### How to complete this task:
Scan the records below. Copy every line in which the word "agent" appears.

----- Data records -----

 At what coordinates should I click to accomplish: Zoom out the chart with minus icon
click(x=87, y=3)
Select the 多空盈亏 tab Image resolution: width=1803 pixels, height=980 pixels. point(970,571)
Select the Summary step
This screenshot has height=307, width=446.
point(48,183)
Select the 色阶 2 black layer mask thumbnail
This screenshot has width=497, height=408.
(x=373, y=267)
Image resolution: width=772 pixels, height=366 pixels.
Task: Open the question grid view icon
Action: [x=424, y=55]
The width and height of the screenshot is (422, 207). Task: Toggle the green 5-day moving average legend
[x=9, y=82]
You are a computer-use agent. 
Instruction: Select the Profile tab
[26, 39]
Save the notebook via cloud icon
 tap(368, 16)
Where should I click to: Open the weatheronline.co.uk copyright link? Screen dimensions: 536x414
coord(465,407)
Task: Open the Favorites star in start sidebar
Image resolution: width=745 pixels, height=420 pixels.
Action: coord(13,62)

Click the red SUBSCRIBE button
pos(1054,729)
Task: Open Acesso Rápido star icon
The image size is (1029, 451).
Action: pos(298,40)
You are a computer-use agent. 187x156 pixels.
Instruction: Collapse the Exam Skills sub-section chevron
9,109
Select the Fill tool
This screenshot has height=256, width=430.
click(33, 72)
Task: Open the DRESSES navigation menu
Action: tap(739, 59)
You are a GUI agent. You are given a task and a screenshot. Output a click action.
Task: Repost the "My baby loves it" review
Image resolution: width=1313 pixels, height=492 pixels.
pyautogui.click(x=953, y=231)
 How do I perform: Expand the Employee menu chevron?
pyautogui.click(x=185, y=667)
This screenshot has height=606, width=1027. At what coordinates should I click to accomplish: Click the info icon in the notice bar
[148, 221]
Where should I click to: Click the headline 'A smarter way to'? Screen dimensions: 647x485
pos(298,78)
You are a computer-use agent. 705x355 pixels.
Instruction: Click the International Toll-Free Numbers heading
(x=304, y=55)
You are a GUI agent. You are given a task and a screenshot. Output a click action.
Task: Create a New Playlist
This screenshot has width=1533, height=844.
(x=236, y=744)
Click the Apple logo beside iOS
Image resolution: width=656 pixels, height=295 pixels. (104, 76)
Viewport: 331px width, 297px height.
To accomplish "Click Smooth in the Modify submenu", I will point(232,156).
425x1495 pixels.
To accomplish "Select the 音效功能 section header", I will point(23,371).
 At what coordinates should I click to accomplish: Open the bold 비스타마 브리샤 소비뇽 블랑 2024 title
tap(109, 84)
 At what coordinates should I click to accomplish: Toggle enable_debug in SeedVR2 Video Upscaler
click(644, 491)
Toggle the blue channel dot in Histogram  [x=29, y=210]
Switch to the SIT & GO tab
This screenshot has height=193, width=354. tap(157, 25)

-----

### Exercise result:
You are a computer-use agent. 
You are a computer-use agent. 187x156 pixels.
You are a GUI agent. You are given a task and a screenshot. Output a click action.
You are a computer-use agent. 705x355 pixels.
You are a GUI agent. You are given a task and a screenshot. Output a click action.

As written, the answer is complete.